SQL Server Load Balancing – Always-On Read Only Routing vs External Load Balancer

availability-groupsload balancingsql serversql-server-2016

We are migrating a SQL Server 2008R2 with mirroring and transactional replication to SQL Server 2016 with AlwaysOn. So far, so good but we still have one question.

Is it better to use always on feature "read only routing" or to use an external load balancer to balance connection between replicas ?

I read a lot but I did not find any feedback. What I found is the following :

  • We already use an external load balancer with our current platform and it's working well
  • Since Sql server 2016, we can do round robin in sql server ror.
  • we must keep in mind that in case of persistent connection (or connection pooling), connection will be reused so it will point to the very same server. In other words, connections are balanced, not workload. That's the same for both solutions.
  • ApplicationIntent=ReadOnly and MultiSubnetFailover=True are useful with both solutions.

To what I understand here are the advantage and drawback of each solution :

  • Always On ROR : Can "group" instances, failover easy to configure, knows easily wich instance is primary and instance states. Very recent (untested?) feature.
  • External Load Balancing : easier to manage (does not need a dba to do network work), tried and true, can do other load balancing method than Round Robin (weighted round robin, least connection …).

Did I miss something? Does somebody have any insight or feedback on always on ROR?

Best Answer

Is it better to use always on feature "read only routing" or to use an external load balancer to balance connection between replicas ?

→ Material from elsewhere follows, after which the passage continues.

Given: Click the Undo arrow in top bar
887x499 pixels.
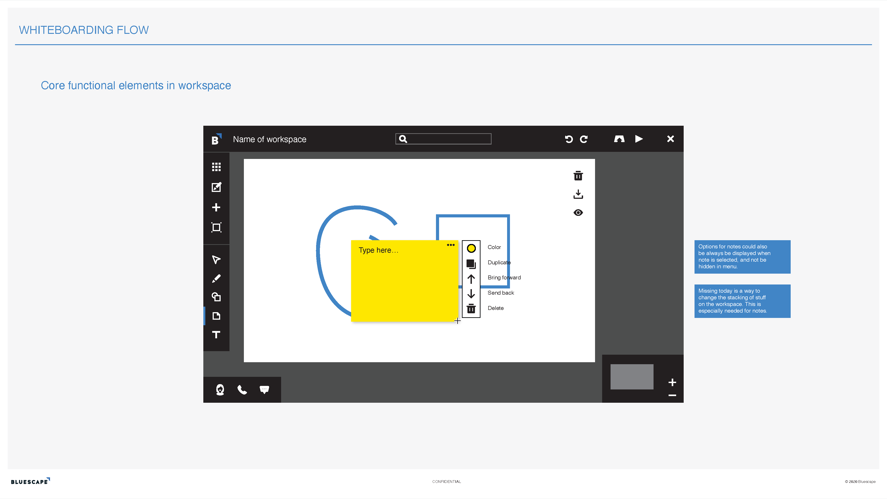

That's going to 100% depend on your needs. For example, if you're just wanted to have readable workloads hit a secondary, then inside of SQL Server should be fine. Now, if you wanted to hit the secondary that is closest (geographically) to your internal users depending on where they are... then you'll need some fancy rules and external load balancing.

Regardless which you choose, unless creating your own health check or probe the external load balancer will not know which secondary servers are healthy or unhealthy.

does not need a dba to do network work

Neither of the ways requires a DBA to do "network" work, you setup the URL (SQL) and the list (SQL) and magic starts to happen.

Does somebody have any insight or feedback on always on ROR?

Use it where you need it, it's just another tool in the collection. You may find that connecting directly to the secondary is better for your use cases and scenarios that using ROR... or you may write your own health checks for the external load balancer (if it supports it) to only route to secondary servers that take into account locality of the user.